_Required task a:_
According to the comments on childhood eating, which Colorado town did Stephanie Trelogan grow up in?

_Excerpt to read:_
▼▼▼
I mean, my parents, for the most part, made our meals so it's not like we were eating junk, but I think in middle school and high school I probably sucked down a good 6 pops (go ahead, make fun of me; we called them pops in eastern Washington) a day and ate enough Taco Bell (this, of course, was when I was older and had more control over what I ate, especially during school lunch) to make even its marketing department cringe. For all that, I'm not dead and I'm not overweight, but I sometimes wonder, if (God forbid) I beget children, will I keep a leash on my kids diets as they grow older or will I let them make their own choices? Tough call. Maybe showing them the chocolate cake scene from "Matilda" repeatedly when they're small children will traumatize them enough into eating healthy?
Stephanie Trelogan May 17, 2011 at 10:29 pm
I don't know, Camden, I think it might be more a case of how our parents raised us. I grew up in ridiculously rural Colorado—Greeley, the home of Monfort Meat Packing, in fact—but my mother was a total hippie. She baked our bread, made yogurt and fruit leather and...well, everything from scratch. And although organic produce really wasn't available back then, she grew most of our vegetables in our backyard garden. So truly, I come by my crazy biases honestly.
▲▲▲
_Excerpted data:_
▼▼▼
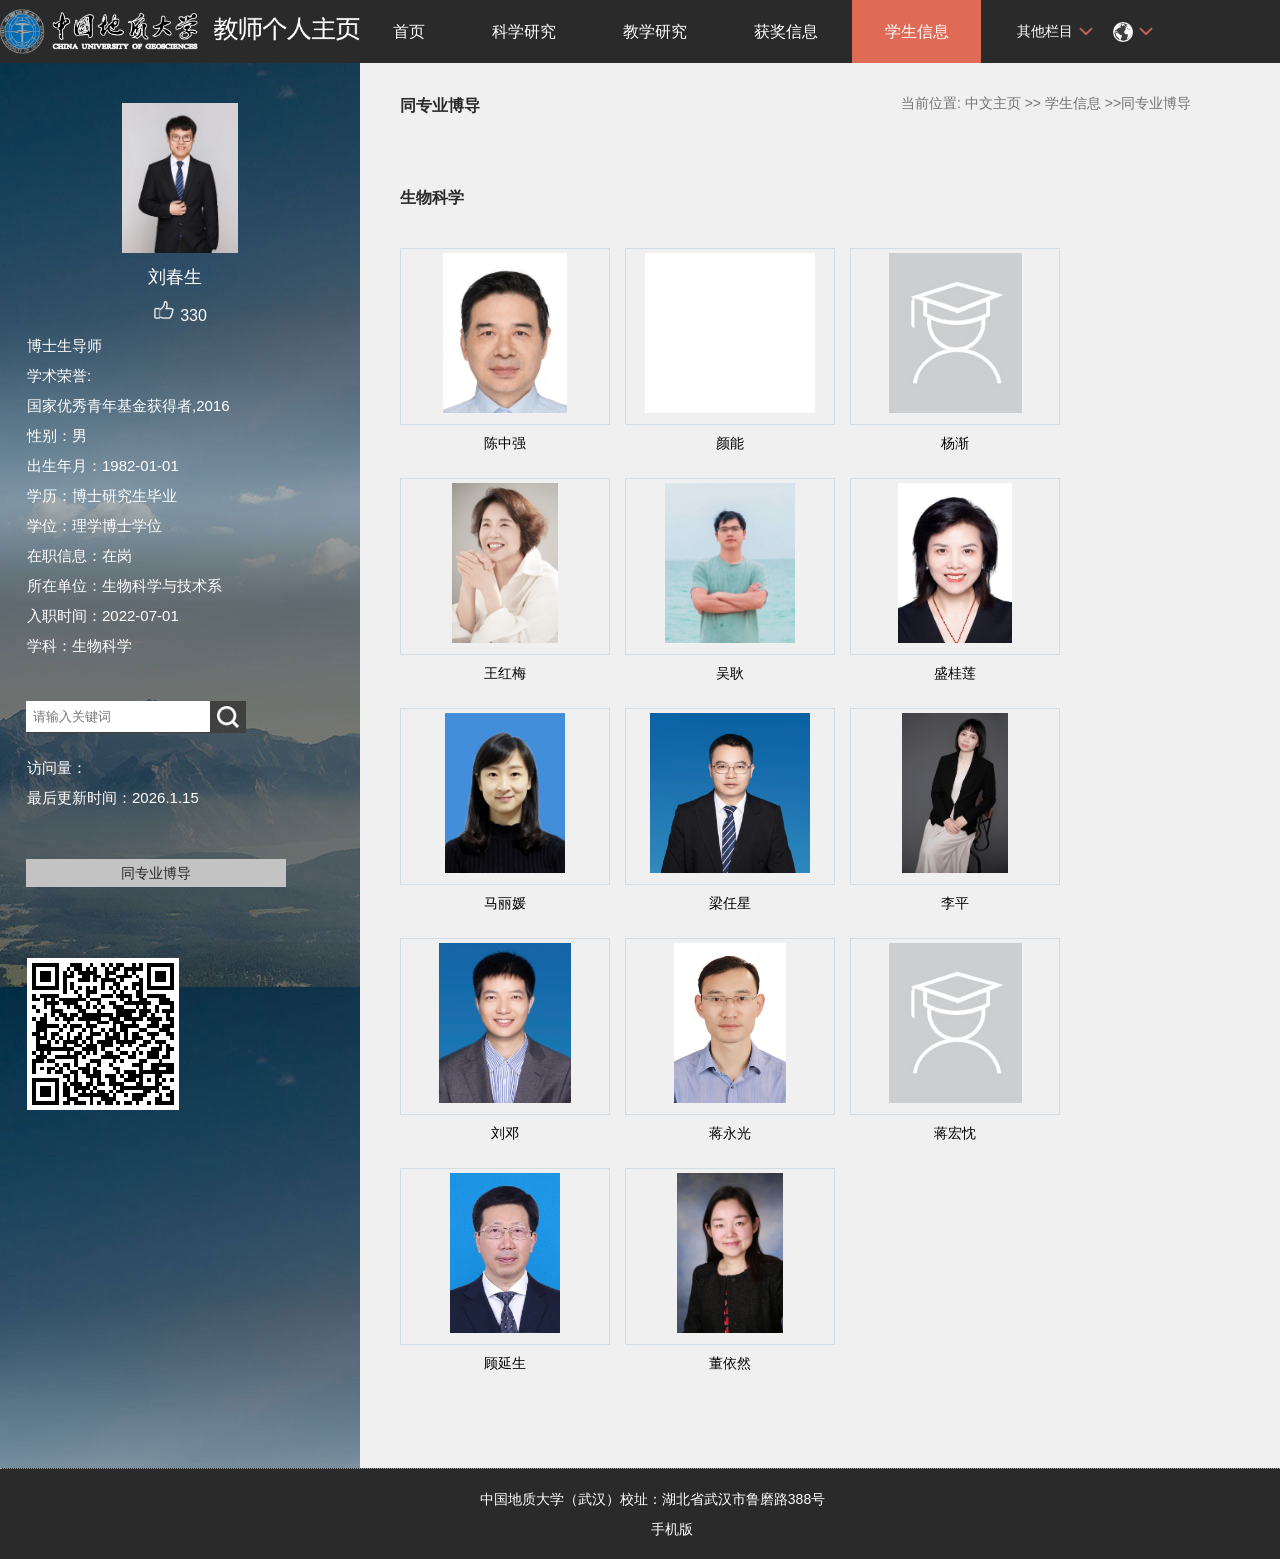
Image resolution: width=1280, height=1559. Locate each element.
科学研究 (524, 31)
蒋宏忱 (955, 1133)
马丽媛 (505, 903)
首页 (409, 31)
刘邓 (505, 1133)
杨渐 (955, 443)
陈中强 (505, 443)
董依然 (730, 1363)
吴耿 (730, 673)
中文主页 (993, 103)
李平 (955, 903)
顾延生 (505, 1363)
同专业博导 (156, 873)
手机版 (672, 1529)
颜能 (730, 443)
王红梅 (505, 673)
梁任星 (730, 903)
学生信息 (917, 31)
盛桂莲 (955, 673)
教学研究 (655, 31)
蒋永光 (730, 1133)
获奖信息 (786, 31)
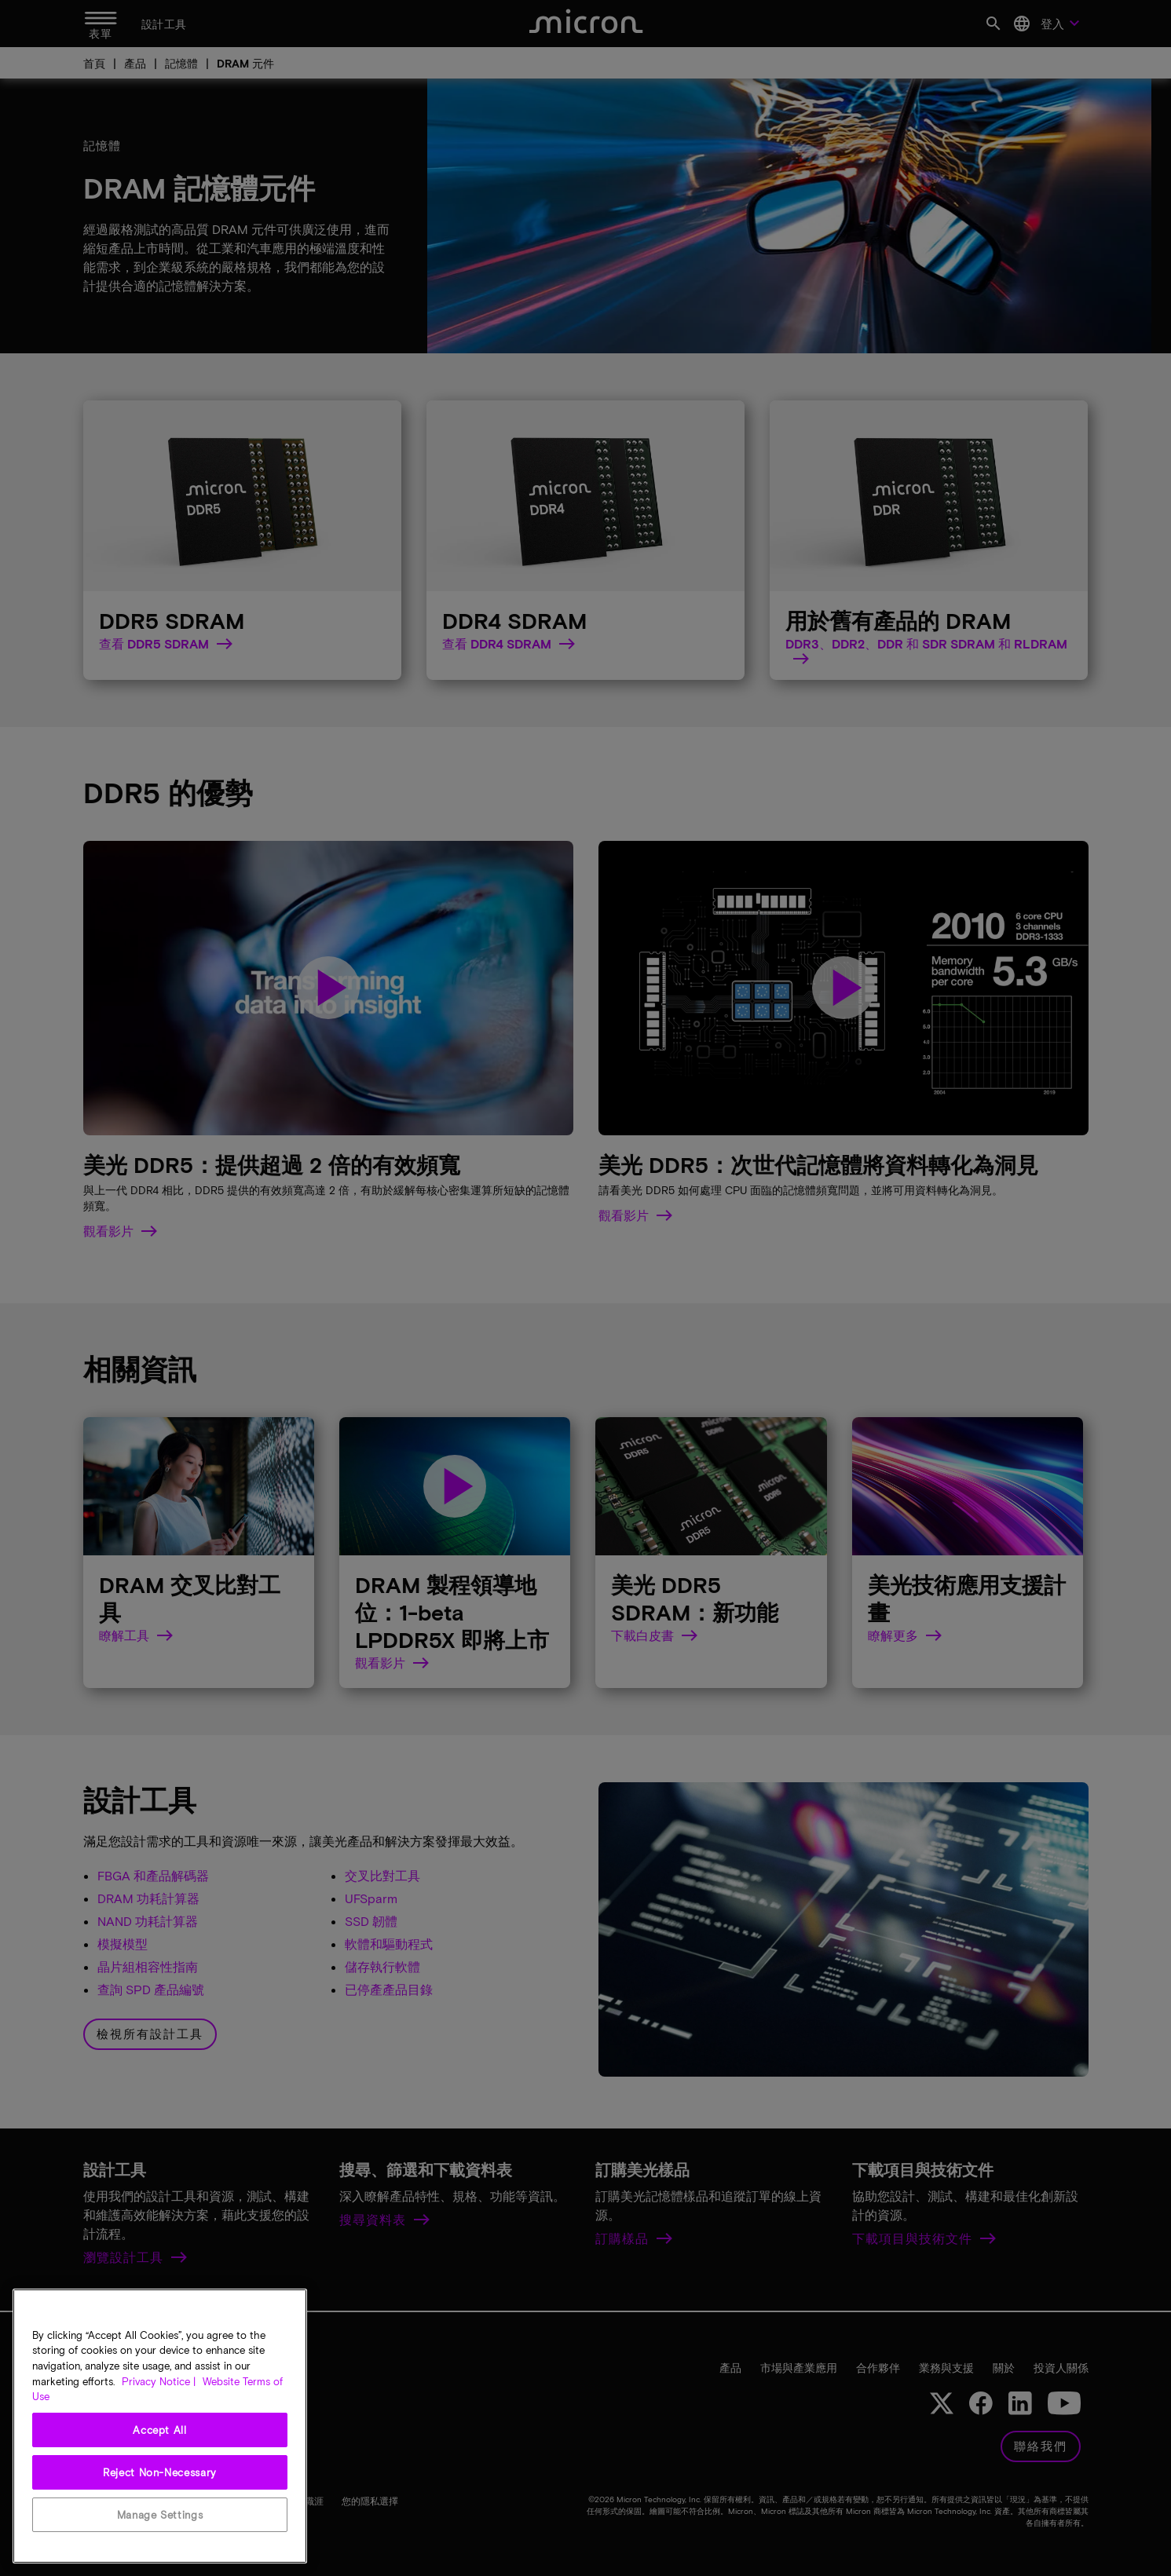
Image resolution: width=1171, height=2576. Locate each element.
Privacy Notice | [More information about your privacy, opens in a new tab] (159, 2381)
▲▲▲
_Required task b:_
Please output, without any changes, the part of the records that opens with the line containing "董依然 (730, 1363)" and closes with the line containing "获奖信息 (786, 31)".

_Written reply a:_
Greeley

_Written reply b:_
董依然 (730, 1363)
吴耿 (730, 673)
中文主页 (993, 103)
李平 (955, 903)
顾延生 (505, 1363)
同专业博导 (156, 873)
手机版 (672, 1529)
颜能 (730, 443)
王红梅 (505, 673)
梁任星 (730, 903)
学生信息 (917, 31)
盛桂莲 (955, 673)
教学研究 (655, 31)
蒋永光 (730, 1133)
获奖信息 (786, 31)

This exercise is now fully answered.